Loan servicers collecting payments on FHA-backed loans will be required to allow qualified borrowers who lose their jobs to miss up to 12 months of mortgage payments before initiating foreclosure proceedings against them, the Obama administration announced today.
The FHA’s current three to four months of required unemployment forbearance is "inadequate for the majority of unemployed borrowers," Housing Secretary Shaun Donovan said in announcing the change.
"Today, 60 percent of the unemployed have been out of work for more than three months and 45 percent have been out of work for more than six," Donovan said. "Providing the option for a year of forbearance will give struggling homeowners a substantially greater chance of finding employment before they lose their home."
Although not all borrowers will qualify for the special forbearance program, the administration said it’s removing upfront hurdles to qualification. Servicers must provide any borrowers who are denied forbearance with the reason for denial, and allow the borrower at least seven calendar days to submit additional information that may impact the servicer’s evaluation.

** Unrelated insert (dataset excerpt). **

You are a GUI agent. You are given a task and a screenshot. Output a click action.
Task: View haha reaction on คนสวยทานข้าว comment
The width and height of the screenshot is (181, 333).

All FHA-approved servicers must participate in FHA’s loss mitigation program, which includes the special forbearance program.
The administration said it hopes that the changes will "set a standard for the mortgage industry to provide more robust assistance to unemployed homeowners in the economic downturn."
All servicers participating in the Making Home Affordable Program will also be required to extend the minimum forbearance period to 12 months "wherever possible" under regulator and investor guidelines.